The landscape of personal payments has changed in recent years. Influenced by the emergence of platforms, hardware innovations and general customer impatience, point-of-sale payments for F&B and retail have irrevocably changed and continue to do so as customers demand high-end, seamless experiences.
Whether in large or small environments, indoors or outdoors, once a customer has decided to pay, the experience should be as fast as possible. Smaller, more portable devices are the answer here, and I expect we’ll only see more in the coming years.
And when there’s no need for roaming devices (or indeed people to hold them), I envision more and more self-checkouts outside of grocery and quick-service restaurants, such as at fashion retailers. Customers in a hurry will welcome multiple self-checkouts, with floor staff then freed up to ensure their shopping experience is optimal.
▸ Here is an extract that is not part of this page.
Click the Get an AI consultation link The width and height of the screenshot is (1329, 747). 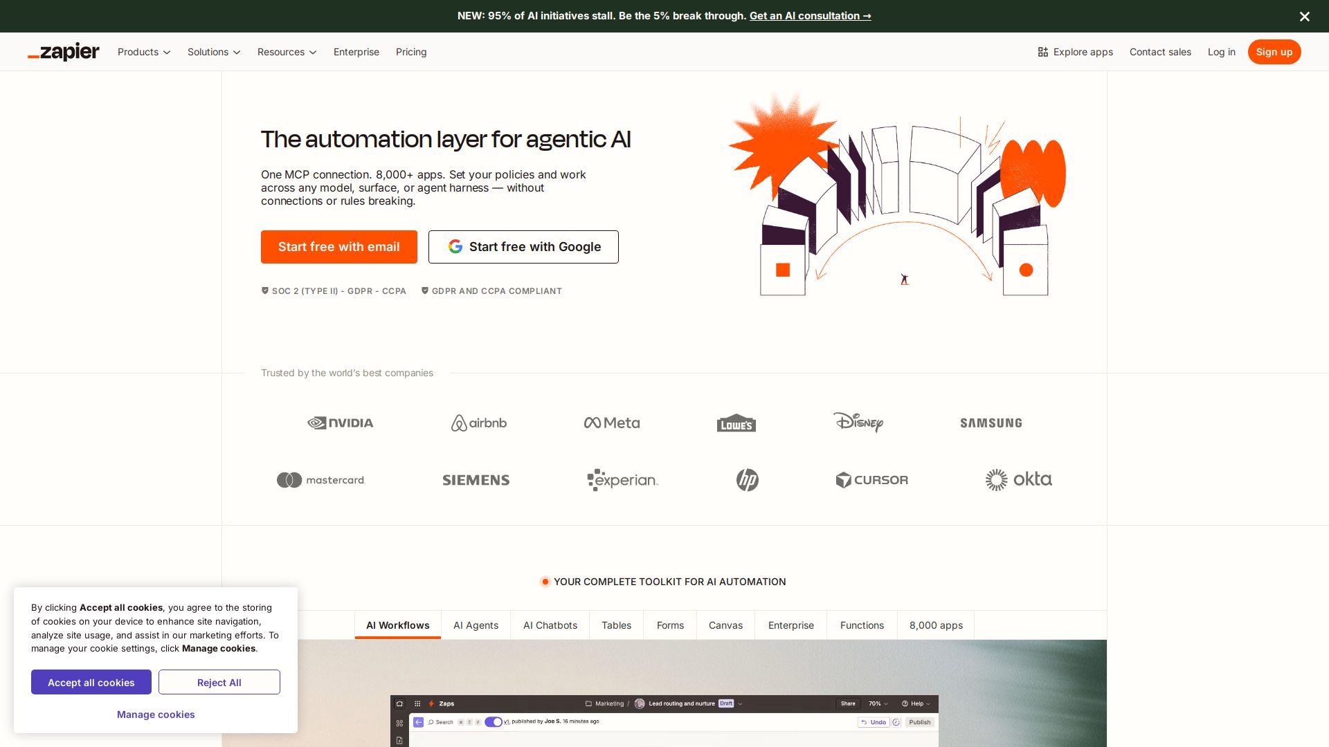tap(810, 16)
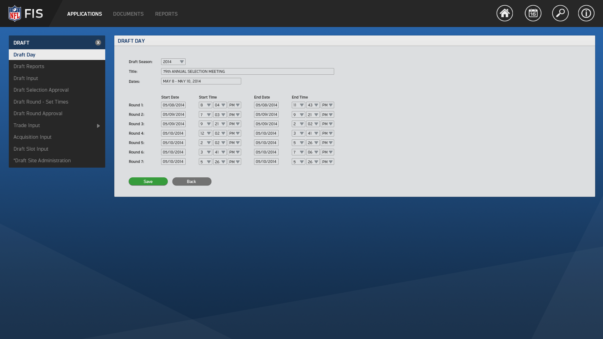The width and height of the screenshot is (603, 339).
Task: Open the calendar icon in header
Action: tap(533, 13)
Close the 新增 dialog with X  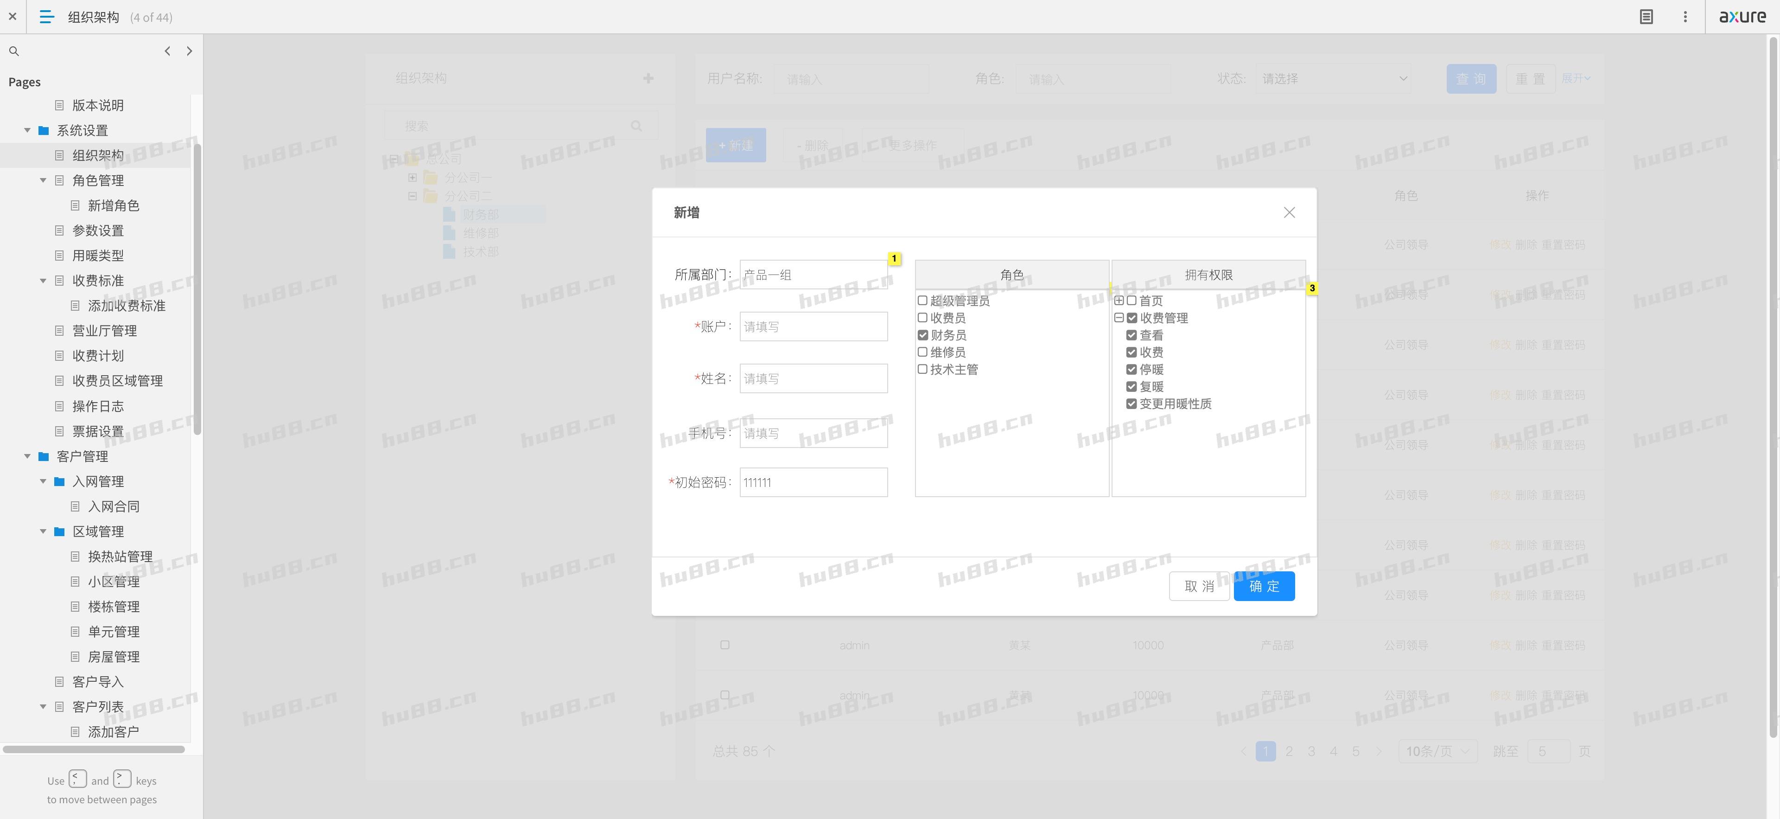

Newer payment methods pave the way for the future of money movement.
A few years ago, I predicted that payment methods would become super apps, as the public continues to take more control over the movement of their money. We see just that. And the driving force behind their adoption? Gen Zers, many of whom defy banking norms by going from unbanked status straight to these apps or digital wallets.
In fact, I envision fewer personal cards in use at checkout. This practice is no more widespread than in Brazil, where the use of the Pix payment method is such that it has surpassed the volume of credit and debit cards in the country.
And in Europe, the Middle East and Africa, where alternatives to traditional banking have been prevalent for years, their growth remains steady, with the latest entry for freer money movement – open banking – also starting to pick up, particularly in the UK
Human trends that continue to drive these changes in how consumers pay and move money are remarkable in that they are not just generational, but circumstantial. With COP27 just wrapping up in Egypt and the emphasis on businesses to act towards the world’s 2030 goals, there will be louder calls from this generation and others for technologies to support and consolidate their future.
Look for more impact, sustainability and purpose-driven products to appear on super apps and more, as they respond to growing calls from customers to actively participate in the conversation, helping when help is most needed.